The electronic fault sensing method in breakers having electronic trip units typically involves some computation time that increases the decision time and thus reaction time to a fault. In addition, once the decision is made to trip, the mechanical systems are comparatively slow to respond due to mechanical intertia. Accordingly, in response to a short-circuit, a circuit breaker can allow comparatively larger amounts of energy (known as let-through energy) to pass through the circuit breaker.
A contactor is an electrical device designed to switch an electrical load ON and OFF on command. Traditionally, electromechanical contactors are employed in control gear, where the electromechanical contactors are capable of handling switching currents up to their interrupting capacity. Electromechanical contactors may also find application in power systems for switching currents. However, fault currents in power systems are typically greater than the interrupting capacity of the electromechanical contactors. Accordingly, to employ electromechanical contactors in power system applications, it may be desirable to protect the contactor from damage by backing it up with a series device that is sufficiently fast acting to interrupt fault currents prior to the contactor opening at all values of current above the interrupting capacity of the contactor.
Previously conceived solutions to facilitate use of contactors in power systems include vacuum contactors, vacuum interrupters and air break contactors, for example.
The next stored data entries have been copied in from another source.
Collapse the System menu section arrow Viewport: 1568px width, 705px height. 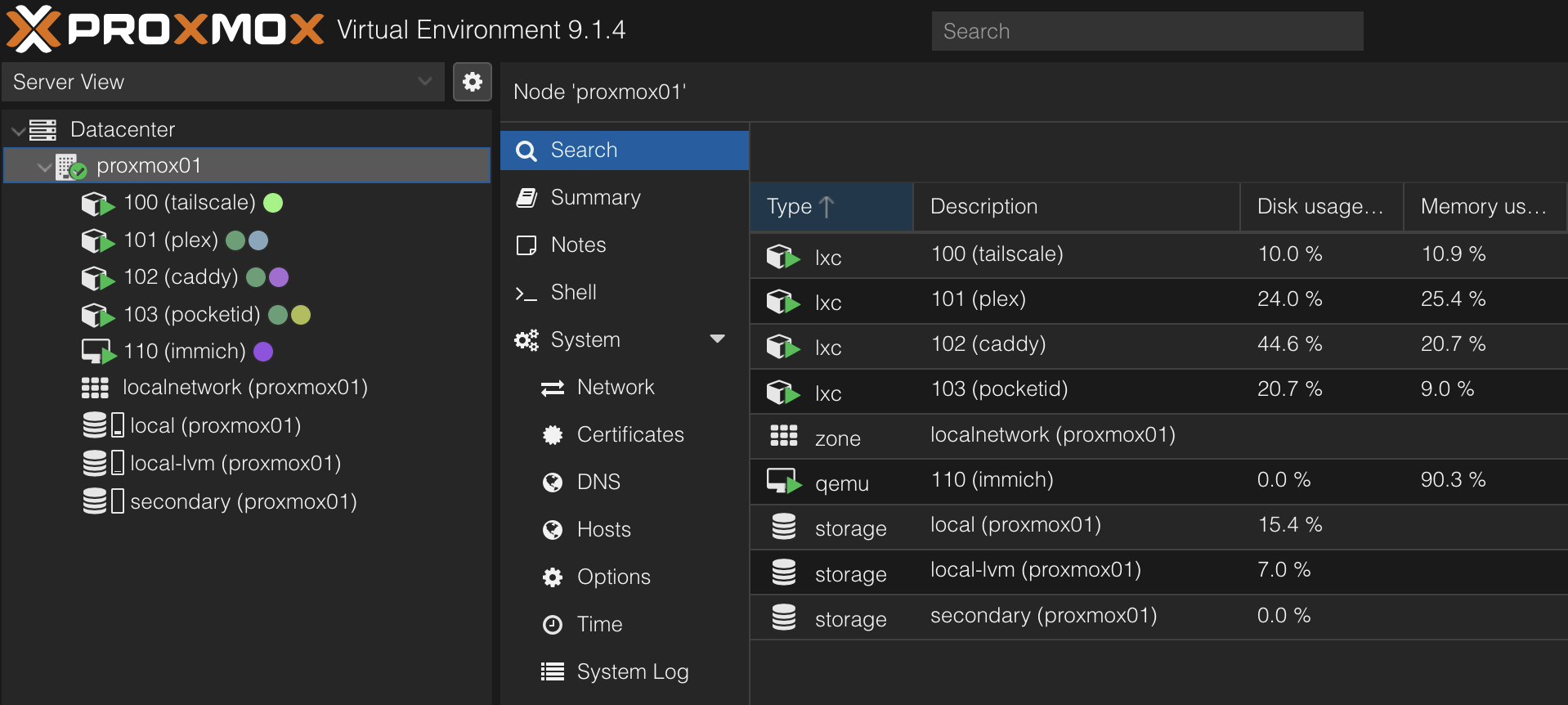717,339
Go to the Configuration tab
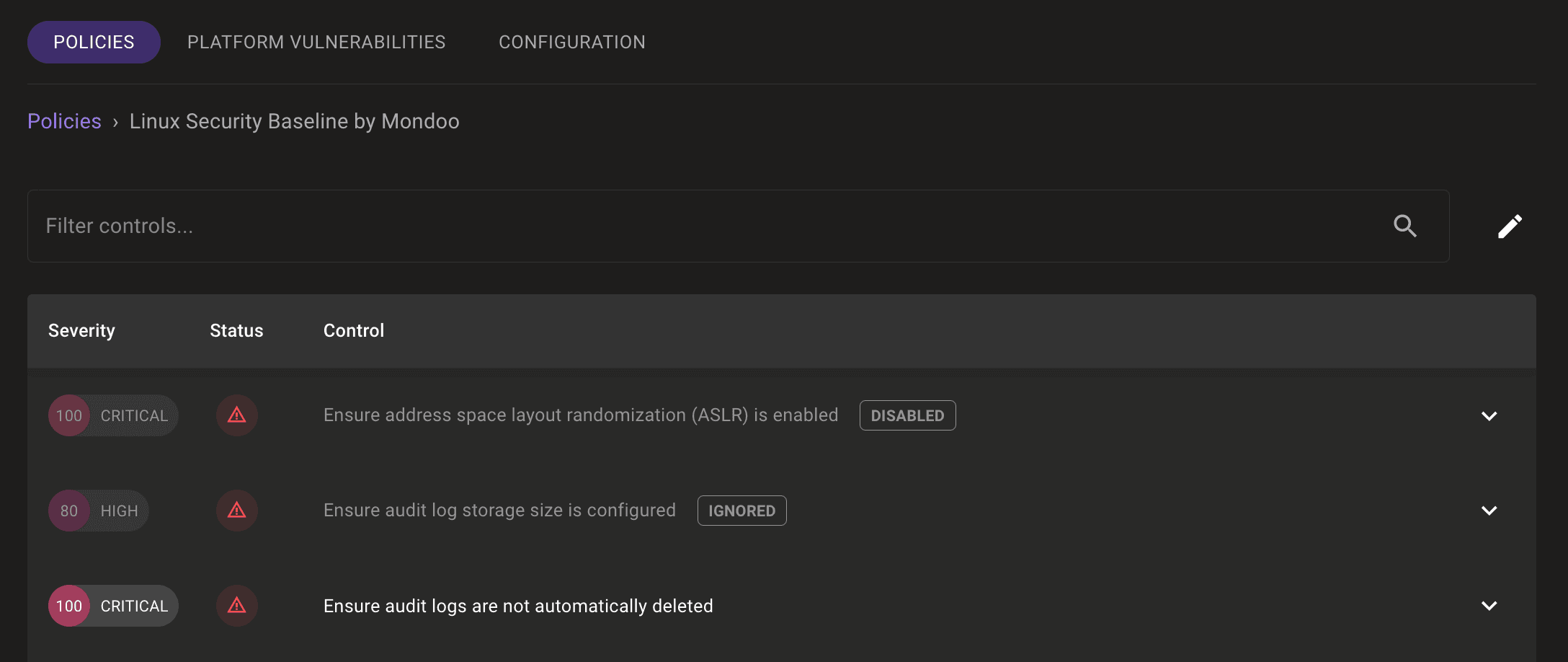1568x662 pixels. [x=572, y=42]
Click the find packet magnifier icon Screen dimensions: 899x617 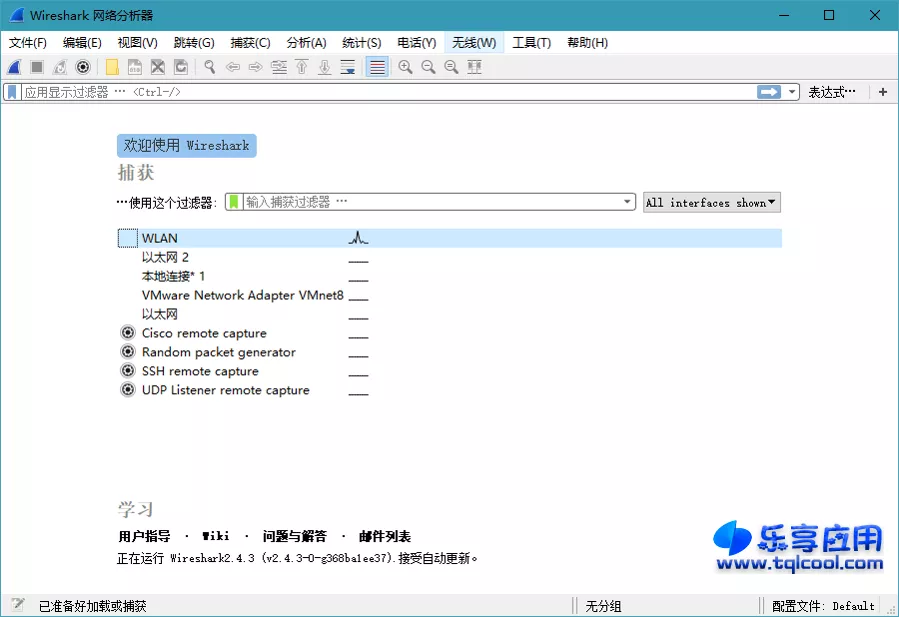pyautogui.click(x=208, y=67)
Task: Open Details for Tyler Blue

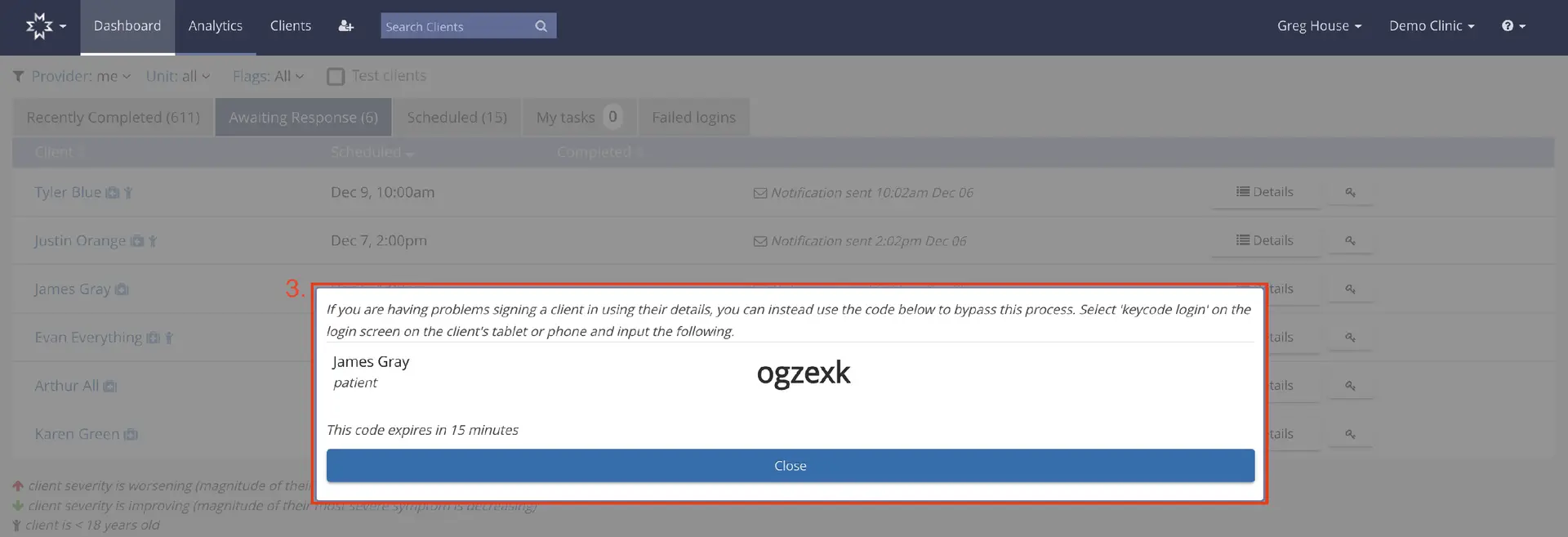Action: coord(1264,192)
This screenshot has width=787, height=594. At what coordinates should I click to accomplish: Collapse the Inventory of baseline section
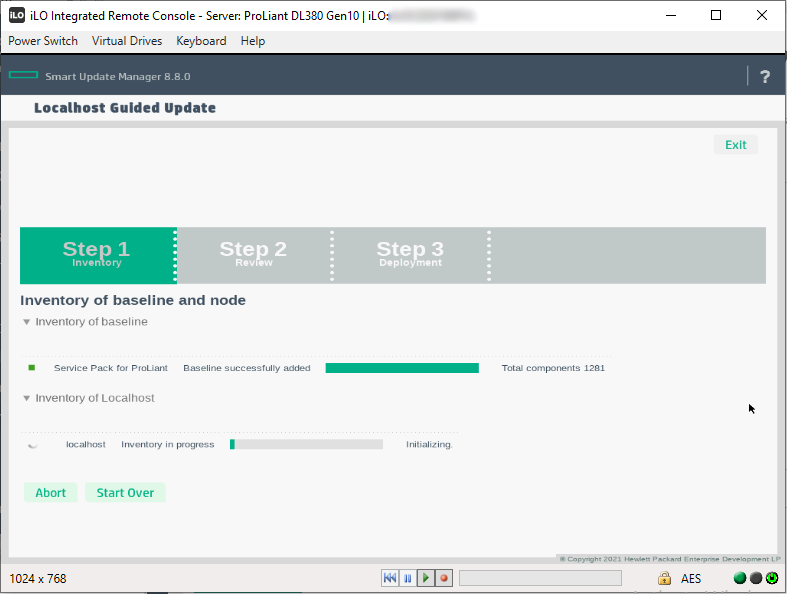[27, 322]
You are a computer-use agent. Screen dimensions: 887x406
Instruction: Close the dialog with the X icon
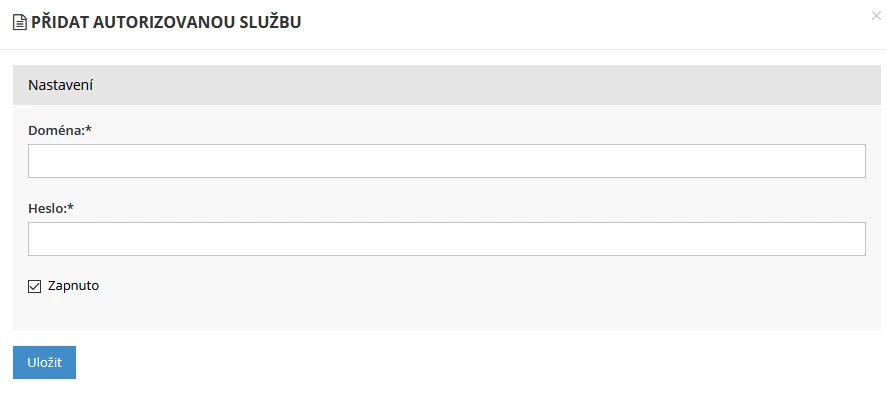876,16
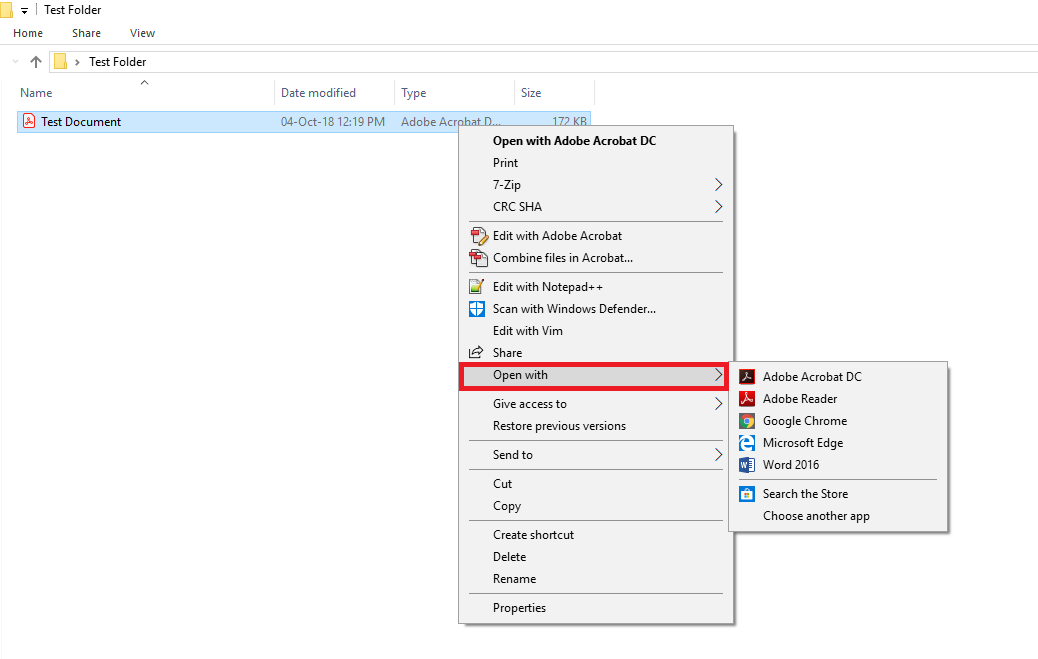Click the Word 2016 icon
1038x659 pixels.
click(746, 465)
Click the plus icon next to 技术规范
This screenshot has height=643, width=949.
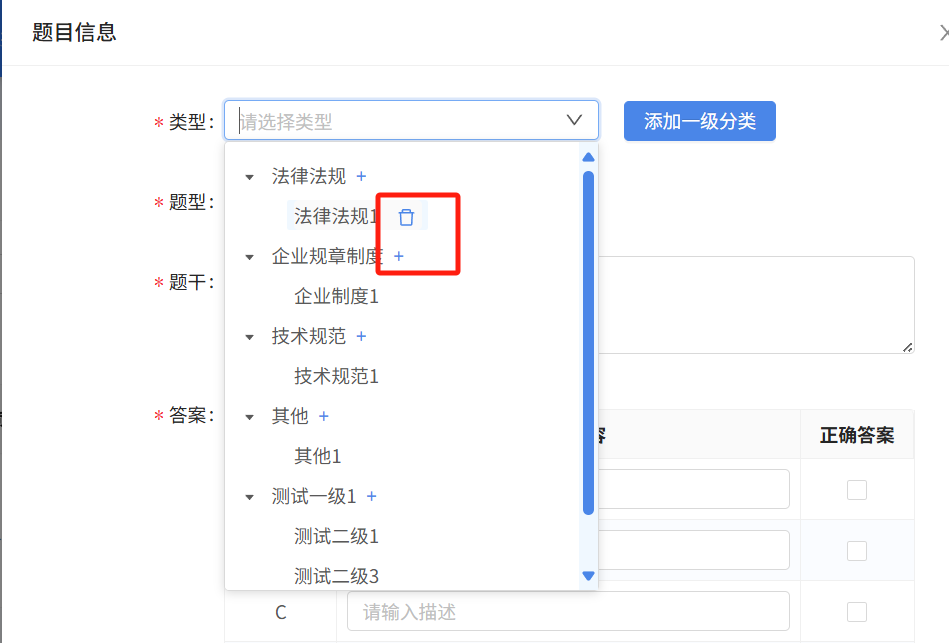click(x=362, y=337)
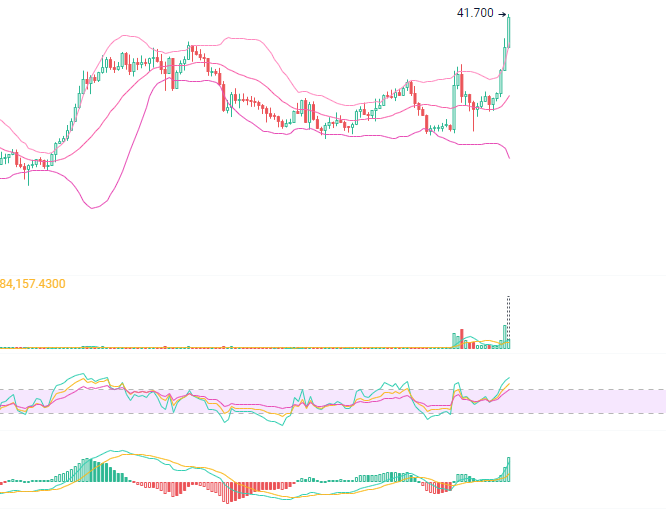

Unfortunately, contactors such as vacuum contactors do not lend themselves to easy visual inspection as the contactor tips are encapsulated in a sealed, evacuated enclosure. Further, while the vacuum contactors are well suited for handling the switching of large motors, transformers and capacitors, they are known to cause undesirable transient overvoltages, particularly when the load is switched off.
Furthermore, the electromechanical contactors generally use mechanical switches. However, as these mechanical switches tend to switch at a relatively slow speed, predictive techniques are employed in order to estimate occurrence of a zero crossing, often tens of milliseconds before the switching event is to occur, in order to facilitate opening/closing at the zero crossing for reduced arcing. Such zero crossing prediction is prone to error as many transients may occur in this prediction time interval.
As an alternative to slow mechanical and electromechanical switches, fast solid-state switches have been employed in high speed switching applications. As will be appreciated, these solid-state switches switch between a conducting state and a non-conducting state through controlled application of a voltage or bias. For example, by reverse biasing a solid-state switch, the switch may be transitioned into a non-conducting state. However, since solid-state switches do not create a physical gap between contacts when they are switched into a non-conducing state, they experience leakage current. Furthermore, due to internal resistances, when solid-state switches operate in a conducting state, they experience a voltage drop. Both the voltage drop and leakage current contribute to the generation of excess heat under normal operating circumstances, which may effect switch performance and life. Moreover, due at least in part to the inherent leakage current associated with solid-state switches, their use in circuit breaker applications is not practical.
Accordingly, there exists a need in the art for a current switching circuit protection arrangement to overcome these drawbacks.